Experimental evidence suggests that lipid lowering therapy could slow the progression of renal disease in humans. We have conducted a double-blind, placebo controlled trial of the HMG CoA reductase inhibitor simvastatin in patients with the nephrotic syndrome or significant proteinuria (> 1 g/day) and hypercholesterolemia (> or = 6.5 mmol/liter). Patients were placed on a lipid lowering diet for at least 10 weeks before randomization. After a four-week placebo run-in, 30 adults were randomized to simvastatin or placebo therapy (10 mg/day, increasing to 20 to 40 mg/day as required) for 24 weeks. There were seven dropouts, none of whom were "definitely" related to drug therapy. Total and LDL cholesterol levels fell by a mean of 33 and 31%, respectively, in simvastatin treated patients, compared with only 5 and 1% in patients on placebo (P < 0.001, P = 0.002, respectively). Apolipoprotein B100 levels fell by a mean of 31% in the simvastatin group but rose 0.3% in the placebo group (P = 0.014). There were no significant changes in HDL levels. There were no significant differences between the groups in their urine protein levels, their rise in plasma creatinine, or decline in plasma inulin clearance. Simvastatin is a safe, effective therapy for hypercholesterolemia in proteinuric states. A much larger trial is needed to show if potent lipid-lowering therapy slows progression of hypercholesterolemic proteinuric diseases.

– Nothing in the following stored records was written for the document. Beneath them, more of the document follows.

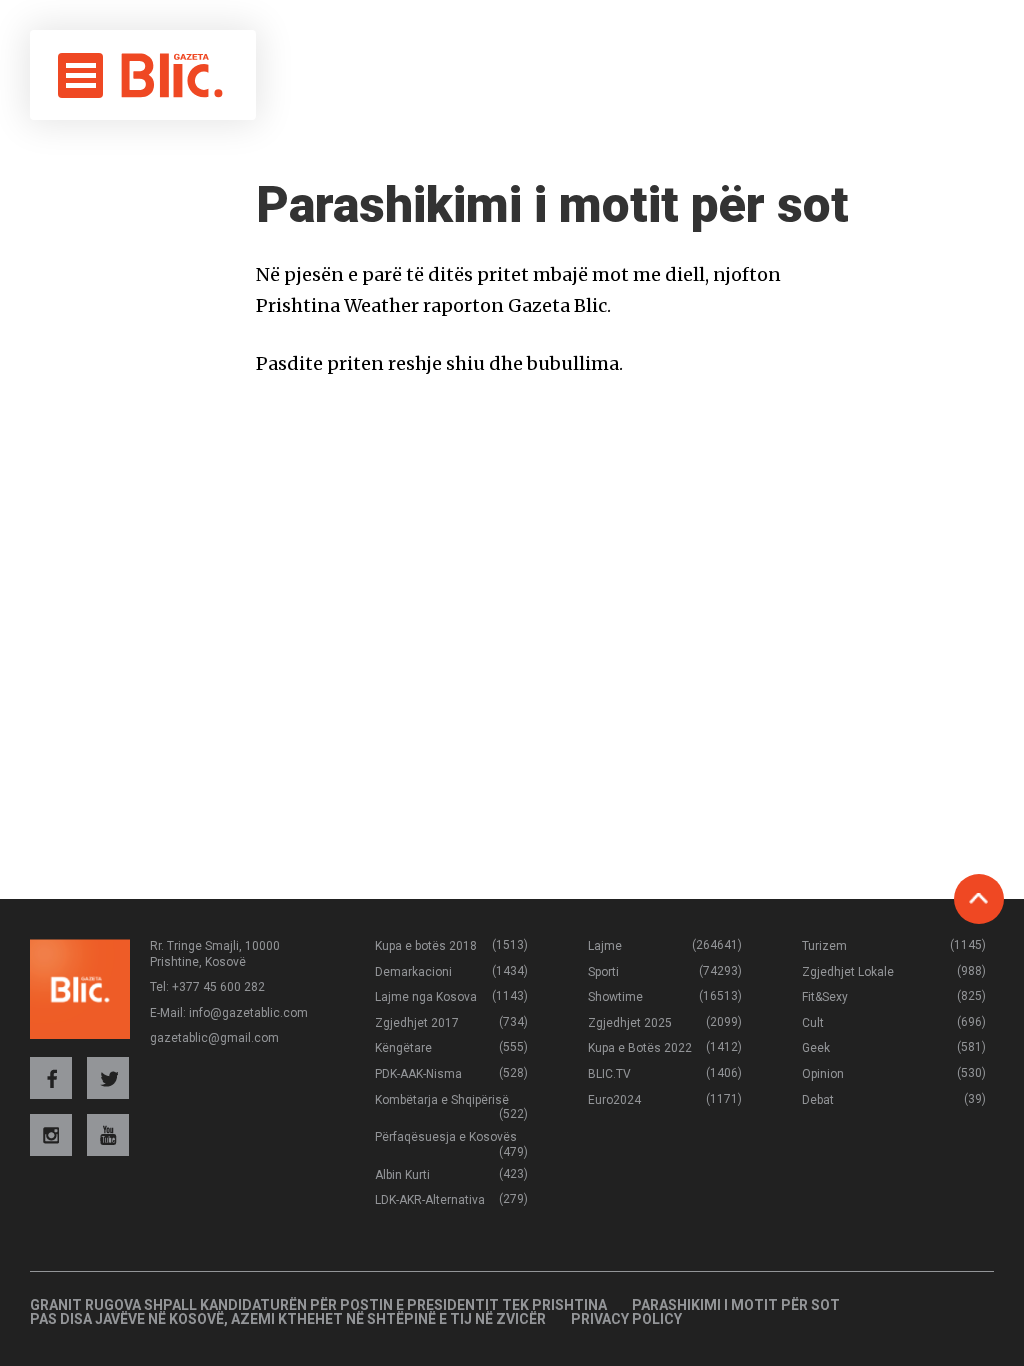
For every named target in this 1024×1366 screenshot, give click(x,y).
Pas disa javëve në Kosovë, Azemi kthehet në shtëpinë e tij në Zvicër (288, 1319)
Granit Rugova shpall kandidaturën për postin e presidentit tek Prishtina (318, 1305)
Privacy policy (626, 1319)
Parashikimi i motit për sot (736, 1305)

Efficacy and tolerability of simvastatin and pravastatin in patients with primary hypercholesterolemia (multicountry comparative study). The European Study Group

A total of 291 patients with primary hypercholesterolemia [total plasma cholesterol > or = 6.20 mmol/liter (> or = 240 mg/dl)] were enrolled in an open, randomized, parallel, comparative study of simvstatin and pravastatin. All patients started or continued a standard lipid-lowering diet for > or = 6 weeks before entry into the 4-week placebo baseline period. There were 145 patients who received simvastatin and 146 patients who received pravastatin, both at the commonly recommended starting dose of 10 mg once daily, for a treatment period of 6 weeks. Concentrations of total cholesterol in plasma were reduced by 23% with simvastatin, and by 16% with pravastatin. Concentrations of low-density lipoprotein cholesterol in plasma were reduced by 32 and 22%, and high-density lipoprotein cholesterol concentrations were increased by 7 and 5% with simvastatin and pravastatin, respectively. Plasma triglyceride concentrations were reduced by 13% with simvastatin and by 6% with pravastatin. Adverse experiences were similar between treatment groups and both drugs were well tolerated. In each treatment group, 3 patients were withdrawn from the study for clinical adverse experiences; 1 patient in the pravastatin group required a reduction in dose to 5 mg/day because of insomnia. At the commonly recommended starting dose for each, simvastatin had a significantly greater lipid-lowering effect than pravastatin. Both drugs were well tolerated.